# Because we can.



## davetgabby (Dec 29, 2007)

How #$%^&*+ cruel can we be? http://www.dogstardaily.com/blogs/shocking-our-dogs


----------



## lfung5 (Jun 30, 2007)

Great article Dave. I would never use any sort of shock device on my guys. I've never even raised a hand to them, let alone shocked them!


----------



## davetgabby (Dec 29, 2007)

lfung5 said:


> Great article Dave. I would never use any sort of shock device on my guys. I've never even raised a hand to them, let alone shocked them!


 LOL , the only time they're shocked , is when you go a week without buying them something.


----------



## lfung5 (Jun 30, 2007)

HAHAHAHA! Like I said, they've never been shocked LOL


----------



## krandall (Jun 11, 2009)

It makes me SO sad that people still do this. Worse, it's not just the bozos who know nothing and go into Petsmart and buy one.
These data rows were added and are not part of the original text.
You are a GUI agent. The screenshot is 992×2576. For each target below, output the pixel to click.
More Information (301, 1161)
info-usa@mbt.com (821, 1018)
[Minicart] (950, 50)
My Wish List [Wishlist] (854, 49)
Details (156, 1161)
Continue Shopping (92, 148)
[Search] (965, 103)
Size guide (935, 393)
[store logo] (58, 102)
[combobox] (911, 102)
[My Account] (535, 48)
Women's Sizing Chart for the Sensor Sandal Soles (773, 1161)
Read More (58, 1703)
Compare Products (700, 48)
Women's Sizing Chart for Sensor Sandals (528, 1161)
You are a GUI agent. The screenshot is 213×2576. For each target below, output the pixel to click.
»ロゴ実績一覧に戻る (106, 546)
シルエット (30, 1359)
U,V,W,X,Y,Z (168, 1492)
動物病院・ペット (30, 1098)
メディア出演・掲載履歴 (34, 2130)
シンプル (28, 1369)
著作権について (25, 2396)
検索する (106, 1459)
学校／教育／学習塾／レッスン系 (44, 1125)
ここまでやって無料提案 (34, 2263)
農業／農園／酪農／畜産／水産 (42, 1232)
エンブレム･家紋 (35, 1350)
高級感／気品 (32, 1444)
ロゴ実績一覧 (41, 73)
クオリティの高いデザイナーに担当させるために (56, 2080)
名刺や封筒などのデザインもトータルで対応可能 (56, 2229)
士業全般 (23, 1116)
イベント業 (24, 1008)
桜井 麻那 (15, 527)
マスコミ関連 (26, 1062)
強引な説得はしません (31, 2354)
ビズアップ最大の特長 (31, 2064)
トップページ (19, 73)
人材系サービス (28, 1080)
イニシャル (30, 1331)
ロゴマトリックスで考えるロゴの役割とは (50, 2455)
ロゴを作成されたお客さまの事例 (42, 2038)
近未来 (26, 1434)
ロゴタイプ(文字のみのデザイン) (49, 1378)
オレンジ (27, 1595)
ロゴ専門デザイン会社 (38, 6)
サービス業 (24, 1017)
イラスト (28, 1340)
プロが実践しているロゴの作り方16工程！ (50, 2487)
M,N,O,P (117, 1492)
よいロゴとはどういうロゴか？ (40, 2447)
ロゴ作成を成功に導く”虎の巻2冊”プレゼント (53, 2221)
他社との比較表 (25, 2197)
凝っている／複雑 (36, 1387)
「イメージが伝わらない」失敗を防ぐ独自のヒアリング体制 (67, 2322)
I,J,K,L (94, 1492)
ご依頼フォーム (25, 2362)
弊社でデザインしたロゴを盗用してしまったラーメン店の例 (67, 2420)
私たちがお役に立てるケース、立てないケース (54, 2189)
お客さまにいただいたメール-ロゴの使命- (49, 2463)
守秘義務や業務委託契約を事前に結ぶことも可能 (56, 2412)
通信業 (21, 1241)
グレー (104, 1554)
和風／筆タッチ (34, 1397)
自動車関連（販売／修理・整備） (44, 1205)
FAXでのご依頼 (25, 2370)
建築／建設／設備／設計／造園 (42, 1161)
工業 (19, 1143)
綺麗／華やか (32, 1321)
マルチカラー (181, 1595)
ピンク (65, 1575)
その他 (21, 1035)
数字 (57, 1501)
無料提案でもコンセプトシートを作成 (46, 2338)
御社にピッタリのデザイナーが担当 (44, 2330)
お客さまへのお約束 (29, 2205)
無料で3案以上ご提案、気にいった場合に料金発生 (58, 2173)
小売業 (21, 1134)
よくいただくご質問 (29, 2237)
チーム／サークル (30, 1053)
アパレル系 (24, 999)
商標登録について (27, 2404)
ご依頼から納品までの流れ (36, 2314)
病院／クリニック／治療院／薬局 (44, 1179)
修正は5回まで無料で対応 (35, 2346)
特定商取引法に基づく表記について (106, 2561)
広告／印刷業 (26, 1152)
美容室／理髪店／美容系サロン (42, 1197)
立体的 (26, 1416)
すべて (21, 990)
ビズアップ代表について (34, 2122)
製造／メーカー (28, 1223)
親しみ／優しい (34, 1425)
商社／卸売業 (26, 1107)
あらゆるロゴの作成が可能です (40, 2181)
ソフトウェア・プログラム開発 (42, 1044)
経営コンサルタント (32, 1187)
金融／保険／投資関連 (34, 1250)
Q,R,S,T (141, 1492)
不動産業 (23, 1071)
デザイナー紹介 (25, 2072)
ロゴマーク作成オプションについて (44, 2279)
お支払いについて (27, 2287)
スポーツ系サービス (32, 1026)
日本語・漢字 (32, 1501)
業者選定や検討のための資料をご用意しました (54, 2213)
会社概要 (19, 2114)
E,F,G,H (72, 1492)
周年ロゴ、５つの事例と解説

There are top obedience trainers still use them too. Since I train at a training center that not only uses only positive training techniques, but won't allow even a choke collar in the building, and show mostly in APDT and CDSP venues, I sometime forget how prevalent these training methods still are.

Last spring I was at an AKC trial chatting with a woman who was there with the only other Hav in the obedience/rally ring. Her little dog did a great job, earning at least two titles in the course of a 4 day show, where she entered both obedience and rally all 4 days. (I tend to take things slower with Kodi... We did only two days of the same 4 day show, and showed only in rally) She told me in a very excited tone that she was going to start working with this person who is an obedience trainer with a record of producing many OTCH dogs. The problem is, this trainer is also well known for the use of harsh training methods. It made me so sad to see this cute little dog, who gave his all for his owner all weekend, being put into the hands of a person like this. 

I KNOW that it is possible to put up consistent scores of 199 or 200 with dogs that are completely positive-trained. Maybe it doesn't happen quite as quickly, (at the very highest levels) but how can those punishment-based trainers look their dogs in the eye at the end of the day?

I know I am preaching to the choir for the most part in this group, but it still makes me very sad when I see it.


----------



## davetgabby (Dec 29, 2007)

yeah Karen ,there will always be people who don't see the harm in these devices. And they will use the quickest (in their minds) method irregardless of the potential downside of harsh methods. Numerous studies have proven these deivices are harmful, and even in our group IAABC there still are a couple of trainers that want to be able to use them, not so much with sport dogs but behavior modification. I simple don't see the need for them. They are dangerous even in the hands of the best trainers and most dangerous with the average dog owner. If you wouldn't do this to a human , why do it to a dog. ?


----------



## krandall (Jun 11, 2009)

davetgabby said:


> If you wouldn't do this to a human , why do it to a dog. ?


Because you can get away with it because dogs, for the most part, are so forgiving. These techniques have limited usefulness with horses, because horses respond in a way that is dangerous to humans. Dogs take it and SILL smile at their owners, so they are the ones who get the abuse.


----------



## davetgabby (Dec 29, 2007)

Right on Karen


----------